● **Your assignment**
Below are several entries. Transcribe exactly those lines that fall from the one with "Instruction: Click the clock" through the one with "You are a computer-use agent. 1568x764", end lines included.

(Collected data entries)
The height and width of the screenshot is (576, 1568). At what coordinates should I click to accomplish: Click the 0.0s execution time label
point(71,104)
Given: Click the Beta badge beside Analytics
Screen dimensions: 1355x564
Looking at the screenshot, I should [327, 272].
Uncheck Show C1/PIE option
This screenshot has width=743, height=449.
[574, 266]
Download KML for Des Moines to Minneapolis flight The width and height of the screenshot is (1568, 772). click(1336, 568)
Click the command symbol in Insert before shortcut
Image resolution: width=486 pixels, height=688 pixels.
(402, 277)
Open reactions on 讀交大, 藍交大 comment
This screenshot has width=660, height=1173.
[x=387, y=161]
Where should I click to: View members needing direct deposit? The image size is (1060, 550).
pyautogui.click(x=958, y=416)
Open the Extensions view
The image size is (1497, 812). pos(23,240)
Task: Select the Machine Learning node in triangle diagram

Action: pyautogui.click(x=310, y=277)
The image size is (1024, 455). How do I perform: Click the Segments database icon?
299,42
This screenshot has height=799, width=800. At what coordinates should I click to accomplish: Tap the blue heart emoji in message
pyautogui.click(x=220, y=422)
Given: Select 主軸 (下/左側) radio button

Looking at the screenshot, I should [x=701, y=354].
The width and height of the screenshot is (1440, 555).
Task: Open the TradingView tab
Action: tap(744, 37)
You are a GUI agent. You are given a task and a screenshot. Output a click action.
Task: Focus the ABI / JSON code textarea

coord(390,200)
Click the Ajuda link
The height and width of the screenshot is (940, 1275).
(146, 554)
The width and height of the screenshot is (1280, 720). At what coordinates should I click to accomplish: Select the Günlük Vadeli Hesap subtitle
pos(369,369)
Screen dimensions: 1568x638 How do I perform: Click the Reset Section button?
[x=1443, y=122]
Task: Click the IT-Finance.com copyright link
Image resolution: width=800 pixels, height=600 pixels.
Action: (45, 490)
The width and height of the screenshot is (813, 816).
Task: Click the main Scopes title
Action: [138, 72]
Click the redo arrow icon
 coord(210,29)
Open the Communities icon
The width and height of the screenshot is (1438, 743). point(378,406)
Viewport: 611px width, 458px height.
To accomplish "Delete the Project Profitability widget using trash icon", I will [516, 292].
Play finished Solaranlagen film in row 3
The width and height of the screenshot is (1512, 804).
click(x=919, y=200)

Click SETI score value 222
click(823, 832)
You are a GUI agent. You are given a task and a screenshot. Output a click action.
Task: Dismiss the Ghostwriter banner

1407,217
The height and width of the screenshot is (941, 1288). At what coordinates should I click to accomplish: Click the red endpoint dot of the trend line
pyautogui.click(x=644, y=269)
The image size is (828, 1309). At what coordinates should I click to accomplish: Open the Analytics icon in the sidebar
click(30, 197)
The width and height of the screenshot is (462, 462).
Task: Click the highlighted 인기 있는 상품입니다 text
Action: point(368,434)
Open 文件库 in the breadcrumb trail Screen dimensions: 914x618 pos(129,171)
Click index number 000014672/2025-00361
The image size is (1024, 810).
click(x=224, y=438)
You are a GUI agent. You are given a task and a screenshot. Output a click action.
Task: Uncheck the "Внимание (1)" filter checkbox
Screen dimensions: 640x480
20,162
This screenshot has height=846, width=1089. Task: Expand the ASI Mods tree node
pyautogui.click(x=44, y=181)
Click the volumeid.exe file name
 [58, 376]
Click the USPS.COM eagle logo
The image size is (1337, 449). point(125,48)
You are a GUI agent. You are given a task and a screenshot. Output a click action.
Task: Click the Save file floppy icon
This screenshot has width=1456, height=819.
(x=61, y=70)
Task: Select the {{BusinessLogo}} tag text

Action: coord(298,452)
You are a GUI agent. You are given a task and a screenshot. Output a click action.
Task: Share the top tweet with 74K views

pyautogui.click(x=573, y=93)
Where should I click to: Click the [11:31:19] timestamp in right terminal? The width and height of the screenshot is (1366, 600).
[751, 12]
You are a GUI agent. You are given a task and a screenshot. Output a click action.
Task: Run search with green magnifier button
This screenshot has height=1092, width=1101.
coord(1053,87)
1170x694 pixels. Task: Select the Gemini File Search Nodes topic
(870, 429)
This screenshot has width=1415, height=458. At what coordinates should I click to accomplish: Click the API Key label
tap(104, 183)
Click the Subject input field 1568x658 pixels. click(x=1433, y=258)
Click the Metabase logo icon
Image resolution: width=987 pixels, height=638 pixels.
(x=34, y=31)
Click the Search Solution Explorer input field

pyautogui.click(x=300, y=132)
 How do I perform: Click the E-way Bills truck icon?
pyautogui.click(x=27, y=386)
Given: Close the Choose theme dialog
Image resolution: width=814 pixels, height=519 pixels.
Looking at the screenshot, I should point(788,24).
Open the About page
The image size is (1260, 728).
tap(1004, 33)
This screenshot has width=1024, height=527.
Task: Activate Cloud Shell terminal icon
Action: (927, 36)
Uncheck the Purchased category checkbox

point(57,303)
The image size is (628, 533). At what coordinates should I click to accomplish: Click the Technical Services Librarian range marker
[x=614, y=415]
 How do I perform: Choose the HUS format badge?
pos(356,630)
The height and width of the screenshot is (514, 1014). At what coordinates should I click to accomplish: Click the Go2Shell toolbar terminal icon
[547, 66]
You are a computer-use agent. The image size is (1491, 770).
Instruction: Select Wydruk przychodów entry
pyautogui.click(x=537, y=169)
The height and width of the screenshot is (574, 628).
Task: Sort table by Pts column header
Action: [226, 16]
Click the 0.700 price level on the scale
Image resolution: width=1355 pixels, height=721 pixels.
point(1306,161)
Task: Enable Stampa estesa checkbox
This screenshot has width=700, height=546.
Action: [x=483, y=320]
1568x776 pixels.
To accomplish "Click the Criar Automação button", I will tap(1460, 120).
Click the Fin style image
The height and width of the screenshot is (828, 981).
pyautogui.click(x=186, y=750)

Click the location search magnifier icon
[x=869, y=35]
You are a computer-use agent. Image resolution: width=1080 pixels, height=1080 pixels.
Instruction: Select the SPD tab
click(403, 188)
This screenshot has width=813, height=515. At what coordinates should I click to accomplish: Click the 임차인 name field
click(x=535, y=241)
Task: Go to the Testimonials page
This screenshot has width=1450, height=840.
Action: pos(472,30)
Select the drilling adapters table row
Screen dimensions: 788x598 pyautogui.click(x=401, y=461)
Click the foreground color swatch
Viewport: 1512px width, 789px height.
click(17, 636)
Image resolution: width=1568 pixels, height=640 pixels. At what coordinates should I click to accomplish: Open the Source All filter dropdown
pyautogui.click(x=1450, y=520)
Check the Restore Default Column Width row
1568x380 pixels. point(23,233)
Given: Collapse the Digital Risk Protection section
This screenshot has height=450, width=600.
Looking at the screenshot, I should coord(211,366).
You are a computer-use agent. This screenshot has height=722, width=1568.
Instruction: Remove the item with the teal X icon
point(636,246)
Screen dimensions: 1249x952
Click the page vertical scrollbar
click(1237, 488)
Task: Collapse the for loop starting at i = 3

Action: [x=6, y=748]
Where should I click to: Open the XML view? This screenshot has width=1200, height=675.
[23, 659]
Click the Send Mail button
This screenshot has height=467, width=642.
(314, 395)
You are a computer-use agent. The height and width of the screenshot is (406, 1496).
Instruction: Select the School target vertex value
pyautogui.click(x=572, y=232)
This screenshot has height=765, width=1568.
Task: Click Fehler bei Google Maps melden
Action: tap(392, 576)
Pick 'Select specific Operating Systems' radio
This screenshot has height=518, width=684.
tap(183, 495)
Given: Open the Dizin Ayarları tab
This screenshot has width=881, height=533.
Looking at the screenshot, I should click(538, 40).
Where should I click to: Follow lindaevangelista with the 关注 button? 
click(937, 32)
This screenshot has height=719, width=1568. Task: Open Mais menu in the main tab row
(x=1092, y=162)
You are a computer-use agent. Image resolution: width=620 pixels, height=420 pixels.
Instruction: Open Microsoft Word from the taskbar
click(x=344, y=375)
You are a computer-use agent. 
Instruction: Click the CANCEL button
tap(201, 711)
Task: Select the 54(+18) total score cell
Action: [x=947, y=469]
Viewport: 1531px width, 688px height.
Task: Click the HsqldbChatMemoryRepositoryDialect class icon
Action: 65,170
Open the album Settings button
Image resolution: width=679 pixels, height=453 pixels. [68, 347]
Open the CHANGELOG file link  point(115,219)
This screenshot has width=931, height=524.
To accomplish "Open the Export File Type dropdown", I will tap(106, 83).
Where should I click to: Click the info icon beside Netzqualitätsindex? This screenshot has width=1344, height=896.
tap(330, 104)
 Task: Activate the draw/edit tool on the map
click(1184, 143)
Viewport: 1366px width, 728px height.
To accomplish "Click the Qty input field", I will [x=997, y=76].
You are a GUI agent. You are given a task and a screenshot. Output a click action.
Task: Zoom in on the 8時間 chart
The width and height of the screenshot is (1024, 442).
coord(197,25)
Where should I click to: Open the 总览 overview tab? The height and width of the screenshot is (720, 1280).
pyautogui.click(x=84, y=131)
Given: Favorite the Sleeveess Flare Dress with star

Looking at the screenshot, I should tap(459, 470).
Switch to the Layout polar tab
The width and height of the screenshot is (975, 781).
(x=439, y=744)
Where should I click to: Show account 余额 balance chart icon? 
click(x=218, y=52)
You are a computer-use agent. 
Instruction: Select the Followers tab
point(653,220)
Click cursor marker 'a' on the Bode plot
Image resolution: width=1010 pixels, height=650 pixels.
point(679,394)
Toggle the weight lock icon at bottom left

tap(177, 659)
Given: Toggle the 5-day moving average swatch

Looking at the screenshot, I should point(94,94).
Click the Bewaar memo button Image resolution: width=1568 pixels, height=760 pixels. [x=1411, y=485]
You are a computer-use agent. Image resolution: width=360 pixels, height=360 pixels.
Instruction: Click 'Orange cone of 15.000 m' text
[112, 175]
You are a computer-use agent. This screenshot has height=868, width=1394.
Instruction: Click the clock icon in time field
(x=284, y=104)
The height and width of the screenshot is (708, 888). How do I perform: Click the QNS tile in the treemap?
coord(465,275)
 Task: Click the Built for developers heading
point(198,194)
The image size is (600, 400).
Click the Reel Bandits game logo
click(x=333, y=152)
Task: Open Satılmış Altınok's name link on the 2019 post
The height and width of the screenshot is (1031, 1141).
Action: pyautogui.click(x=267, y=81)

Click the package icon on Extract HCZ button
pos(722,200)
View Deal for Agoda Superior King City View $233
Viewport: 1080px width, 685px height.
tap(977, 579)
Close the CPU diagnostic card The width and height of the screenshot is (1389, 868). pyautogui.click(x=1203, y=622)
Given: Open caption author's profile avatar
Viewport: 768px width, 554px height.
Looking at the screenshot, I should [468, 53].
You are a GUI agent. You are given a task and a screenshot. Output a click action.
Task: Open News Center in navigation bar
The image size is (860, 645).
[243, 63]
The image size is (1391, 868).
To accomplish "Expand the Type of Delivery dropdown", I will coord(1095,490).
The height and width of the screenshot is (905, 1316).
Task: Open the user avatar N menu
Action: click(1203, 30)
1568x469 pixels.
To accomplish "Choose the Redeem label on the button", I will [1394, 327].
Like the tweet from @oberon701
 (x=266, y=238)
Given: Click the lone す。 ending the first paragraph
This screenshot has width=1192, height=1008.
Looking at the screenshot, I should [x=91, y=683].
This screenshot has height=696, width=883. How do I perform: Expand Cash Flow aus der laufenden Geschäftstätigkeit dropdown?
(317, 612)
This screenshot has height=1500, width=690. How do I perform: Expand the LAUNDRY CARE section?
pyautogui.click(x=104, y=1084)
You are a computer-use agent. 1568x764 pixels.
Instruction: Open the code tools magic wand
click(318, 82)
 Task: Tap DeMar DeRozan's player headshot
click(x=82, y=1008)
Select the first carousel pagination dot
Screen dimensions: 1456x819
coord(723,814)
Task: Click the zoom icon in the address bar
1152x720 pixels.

● **Answer to this problem**
Instruction: Click the clock icon in time field
(x=284, y=104)
The height and width of the screenshot is (708, 888). How do I perform: Click the QNS tile in the treemap?
coord(465,275)
 Task: Click the Built for developers heading
point(198,194)
The image size is (600, 400).
Click the Reel Bandits game logo
click(x=333, y=152)
Task: Open Satılmış Altınok's name link on the 2019 post
The height and width of the screenshot is (1031, 1141).
Action: pyautogui.click(x=267, y=81)

Click the package icon on Extract HCZ button
pos(722,200)
View Deal for Agoda Superior King City View $233
Viewport: 1080px width, 685px height.
tap(977, 579)
Close the CPU diagnostic card The width and height of the screenshot is (1389, 868). pyautogui.click(x=1203, y=622)
Given: Open caption author's profile avatar
Viewport: 768px width, 554px height.
Looking at the screenshot, I should [468, 53].
You are a GUI agent. You are given a task and a screenshot. Output a click action.
Task: Open News Center in navigation bar
The image size is (860, 645).
[243, 63]
The image size is (1391, 868).
To accomplish "Expand the Type of Delivery dropdown", I will coord(1095,490).
The height and width of the screenshot is (905, 1316).
Task: Open the user avatar N menu
Action: click(1203, 30)
1568x469 pixels.
To accomplish "Choose the Redeem label on the button", I will [1394, 327].
Like the tweet from @oberon701
 (x=266, y=238)
Given: Click the lone す。 ending the first paragraph
This screenshot has width=1192, height=1008.
Looking at the screenshot, I should [x=91, y=683].
This screenshot has height=696, width=883. How do I perform: Expand Cash Flow aus der laufenden Geschäftstätigkeit dropdown?
(317, 612)
This screenshot has height=1500, width=690. How do I perform: Expand the LAUNDRY CARE section?
pyautogui.click(x=104, y=1084)
You are a computer-use agent. 1568x764 pixels.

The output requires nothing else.